Despite Turkey’s growing presence in the Caucasus, Russia preserved its role of regional arbiter. On January 11, Russian President Vladimir Putin hosted Armenian Prime Minister Nikol Pashinyan and Azerbaijan’s President Ilham Aliyev to discuss the implementation of the peace deal that ended the war in Nagorno-Karabakh in November 2020. What are the crucial segments of the new agreement that the three leaders signed in Moscow?
According to the document, the measures involve the restoration and construction of new transport infrastructure facilities necessary for the organization, implementation and security of international transportation through the Republic of Azerbaijan and the Republic of Armenia. In other words, as the Azeri leader pointed out, Armenia will have a railway connection with Russia through Azerbaijan, while Yerevan undertakes to ensure a stable rail connection between Azerbaijan and its exclave of Nakhchivan through Armenian territory.
The very implementation of this deal would de facto limit Yerevan’s sovereignty over significant section of southern Armenia where the Russian security services would be escorting Azerbaijani military convoys from mainland Azerbaijan on their way to Nakhchivan. This is one of the reasons why many Armenians strongly oppose the Moscow-brokered truce agreement that Pashinyan signed with Aliyev on November 9, 2020. From the Armenian perspective, the realization of the Nakhchivan corridor is a continuity of their defeat.
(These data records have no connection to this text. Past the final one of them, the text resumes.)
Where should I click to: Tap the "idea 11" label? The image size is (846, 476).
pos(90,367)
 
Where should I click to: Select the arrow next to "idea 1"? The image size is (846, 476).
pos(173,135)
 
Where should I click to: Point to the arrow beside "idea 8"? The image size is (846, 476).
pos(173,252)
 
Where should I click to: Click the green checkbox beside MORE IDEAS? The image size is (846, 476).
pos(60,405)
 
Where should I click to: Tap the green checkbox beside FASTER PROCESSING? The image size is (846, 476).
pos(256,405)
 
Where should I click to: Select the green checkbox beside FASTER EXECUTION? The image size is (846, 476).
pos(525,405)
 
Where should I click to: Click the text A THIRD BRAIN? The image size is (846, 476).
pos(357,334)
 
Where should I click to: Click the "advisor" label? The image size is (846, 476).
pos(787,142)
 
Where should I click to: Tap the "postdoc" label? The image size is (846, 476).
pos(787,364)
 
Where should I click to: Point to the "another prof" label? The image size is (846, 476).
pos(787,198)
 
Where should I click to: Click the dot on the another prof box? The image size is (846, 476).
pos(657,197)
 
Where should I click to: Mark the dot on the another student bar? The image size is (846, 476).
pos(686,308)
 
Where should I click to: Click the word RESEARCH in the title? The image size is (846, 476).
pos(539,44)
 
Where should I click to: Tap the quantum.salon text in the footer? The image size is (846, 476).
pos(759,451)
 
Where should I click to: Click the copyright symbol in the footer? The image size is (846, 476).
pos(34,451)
Once the road is completed, Yerevan will lose the last trump card it had vis-à-vis Azerbaijan.
The trilateral agreement, signed on January 11, has another critical problem — a potential withdrawal of at least one party from the deal implementation means the termination of the mandate of the Russian peacekeepers who were deployed to Nagorno-Karabakh in November. The Russians are formally located on Azerbaijani territory, which means that, in the event of the collapse of the agreement, they will be forced to leave the zone.
At the same time, Turkey remains an ally of Azerbaijan, and Baku perfectly understands that without direct Turkish assistance, victory in the war would be, to put it mildly, very problematic. That is why Ankara remains above the fight and above the game, but at the same time it is a full-fledged participant in the process. According to some reports, the Turkish military is already in Azerbaijan, and their status is outside the framework of the trilateral agreement. Although Baku denies that Ankara plans to establish military bases in Azerbaijan, such a scenario is more than likely. The Turkish goal is an explicit military presence in the energy rich region, where Ankara was previously represented only implicitly. Therefore, Turkish President Recep Tayyip Erdodan did not have to travel to Moscow to meet with leaders or Russia, Armenia and Azerbaijan. He was represented there by Aliyev.
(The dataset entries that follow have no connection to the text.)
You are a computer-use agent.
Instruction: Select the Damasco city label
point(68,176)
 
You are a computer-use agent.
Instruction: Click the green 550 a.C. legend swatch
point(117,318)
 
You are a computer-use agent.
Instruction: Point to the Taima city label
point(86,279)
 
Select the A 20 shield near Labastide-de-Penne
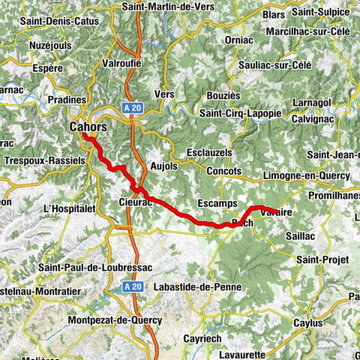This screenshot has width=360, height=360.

Pashinyan, on the other hand, is the leader of a defeated country, which means that he had to sign any document that was presented to him. The main question, however, is why is Putin twisting Pashinyan’s arm and making him sign humiliating capitulation deals. The Kremlin propagandists, traditionally, blame Pashinyan claiming that he is “an agent of the US billionaire George Soros”, and that he is responsible for the Armenian defeat. Still, it remains unclear why Moscow did not prevent “Soros’s agent” from coming to power in May 2018, nor why it refused to get involved in the conflict and protect its ally in the Collective Security Treaty Organization (CSTO). Officially, Azerbaijan was not at war with Armenia, but was fighting Armenia-backed Nagorno-Karabakh forces, which means that Armenia, as CSTO member-state, has not been attacked. However, there were several reports of Azerbaijan shelling Armenian territory, and even destroying Armenia’s air defense systems. Still, such actions never resulted in Russia’s direct intervention.
It is also worth noting that, on November 9, Azerbaijan’s Armed Forces downed a Russian military helicopter over Armenia. Russia never responded. Such a passive Russian position was a clear message to Yerevan that it cannot count on Russia’s support against Baku. At the same time, it was another demonstration of Russian weakness. Given that Moscow left its ally in the lurch, and failed to punish Azerbaijan for downing a Russian Mi-24, the Kremlin will now look weak in the eyes of its numerous geopolitical opponents. In spite of that, Armenia remains heavily dependent on Russia, and such dependency will likely continue to grow. Pashinyan’s room for political maneuvers is very narrow which is why he had to make significant concessions to Putin, even if that means realization of the Nakhichevan corridor project.
Russia, on the other hand, used Armenia as a bargaining chip in its lucrative energy deals with Turkey-backed Azerbaijan. Long before the war, Russia’s energy giants Rosneft, Gazprom and Lukoil signed very important business deals with Baku, despite the Kremlin’s nominal alliance with Yerevan. Finally, the Caucasus region is of crucial importance for both, Moscow and Ankara, since it has significant natural gas and oil reserves. Thus, at least from the time being, Armenia’s position will remain overshadowed by the Kremlin’s business interests in the region.